=== Task details ===
Check every line of the data below for the word "agent". Copy the ones that have it.

Records excerpted from a collection
>>>>

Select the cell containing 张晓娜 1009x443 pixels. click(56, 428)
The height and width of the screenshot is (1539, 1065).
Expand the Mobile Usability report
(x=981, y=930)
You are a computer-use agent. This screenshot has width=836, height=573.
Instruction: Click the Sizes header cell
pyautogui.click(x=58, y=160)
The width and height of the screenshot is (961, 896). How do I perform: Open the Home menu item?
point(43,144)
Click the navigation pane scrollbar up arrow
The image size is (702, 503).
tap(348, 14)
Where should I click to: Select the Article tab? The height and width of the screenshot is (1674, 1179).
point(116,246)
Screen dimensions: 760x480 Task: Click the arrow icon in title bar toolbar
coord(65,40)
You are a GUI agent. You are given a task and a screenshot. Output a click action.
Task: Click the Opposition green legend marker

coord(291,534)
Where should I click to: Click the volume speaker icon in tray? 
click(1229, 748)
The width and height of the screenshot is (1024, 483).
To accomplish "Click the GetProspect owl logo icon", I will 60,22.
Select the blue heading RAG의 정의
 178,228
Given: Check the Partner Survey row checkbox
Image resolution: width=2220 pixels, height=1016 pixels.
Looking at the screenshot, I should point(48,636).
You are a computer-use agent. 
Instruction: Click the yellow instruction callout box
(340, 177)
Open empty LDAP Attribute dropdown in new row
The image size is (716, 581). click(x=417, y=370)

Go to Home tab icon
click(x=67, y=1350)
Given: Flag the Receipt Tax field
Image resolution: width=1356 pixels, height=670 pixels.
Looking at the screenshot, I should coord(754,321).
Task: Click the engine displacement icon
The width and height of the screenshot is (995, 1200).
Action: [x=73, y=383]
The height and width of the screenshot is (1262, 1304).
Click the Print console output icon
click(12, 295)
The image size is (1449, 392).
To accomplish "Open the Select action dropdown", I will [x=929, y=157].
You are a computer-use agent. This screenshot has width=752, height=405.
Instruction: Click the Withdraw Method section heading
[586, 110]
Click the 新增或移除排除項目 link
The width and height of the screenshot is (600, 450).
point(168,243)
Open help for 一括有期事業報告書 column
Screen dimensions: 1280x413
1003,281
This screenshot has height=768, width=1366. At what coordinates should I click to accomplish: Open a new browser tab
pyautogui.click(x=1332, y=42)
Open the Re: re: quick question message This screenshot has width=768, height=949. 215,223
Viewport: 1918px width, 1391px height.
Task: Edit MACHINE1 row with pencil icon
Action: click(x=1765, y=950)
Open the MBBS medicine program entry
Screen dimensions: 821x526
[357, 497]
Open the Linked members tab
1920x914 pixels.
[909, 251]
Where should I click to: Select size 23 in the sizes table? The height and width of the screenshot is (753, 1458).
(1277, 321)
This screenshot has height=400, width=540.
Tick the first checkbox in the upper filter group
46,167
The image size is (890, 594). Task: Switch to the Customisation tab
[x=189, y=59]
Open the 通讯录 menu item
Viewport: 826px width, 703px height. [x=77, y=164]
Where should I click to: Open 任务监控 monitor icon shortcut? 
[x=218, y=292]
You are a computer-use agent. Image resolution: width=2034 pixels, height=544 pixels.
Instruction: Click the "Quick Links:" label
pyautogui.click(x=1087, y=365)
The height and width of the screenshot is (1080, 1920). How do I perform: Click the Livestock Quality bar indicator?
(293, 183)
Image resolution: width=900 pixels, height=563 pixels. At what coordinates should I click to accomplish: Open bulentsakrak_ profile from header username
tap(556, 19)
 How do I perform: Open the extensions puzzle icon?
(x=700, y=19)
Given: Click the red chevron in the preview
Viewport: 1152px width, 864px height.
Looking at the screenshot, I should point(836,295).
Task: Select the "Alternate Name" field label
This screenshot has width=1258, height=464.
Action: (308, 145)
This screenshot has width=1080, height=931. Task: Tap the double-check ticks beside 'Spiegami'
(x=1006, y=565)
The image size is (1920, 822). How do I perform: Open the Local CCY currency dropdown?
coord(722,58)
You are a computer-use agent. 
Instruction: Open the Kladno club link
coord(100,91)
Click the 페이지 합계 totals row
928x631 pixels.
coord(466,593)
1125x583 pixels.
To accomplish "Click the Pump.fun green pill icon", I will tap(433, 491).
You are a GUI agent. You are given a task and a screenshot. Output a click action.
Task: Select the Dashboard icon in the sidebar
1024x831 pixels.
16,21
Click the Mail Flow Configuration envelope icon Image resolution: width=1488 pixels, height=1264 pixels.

<<<<

=== Output below ===
You are a computer-use agent. This screenshot has width=836, height=573.
You are a GUI agent. You are given a task and a screenshot. Output a click action.
You are a computer-use agent. 
You are a computer-use agent. This screenshot has width=752, height=405.
You are a computer-use agent. Image resolution: width=2034 pixels, height=544 pixels.
You are a computer-use agent. 
You are a GUI agent. You are given a task and a screenshot. Output a click action.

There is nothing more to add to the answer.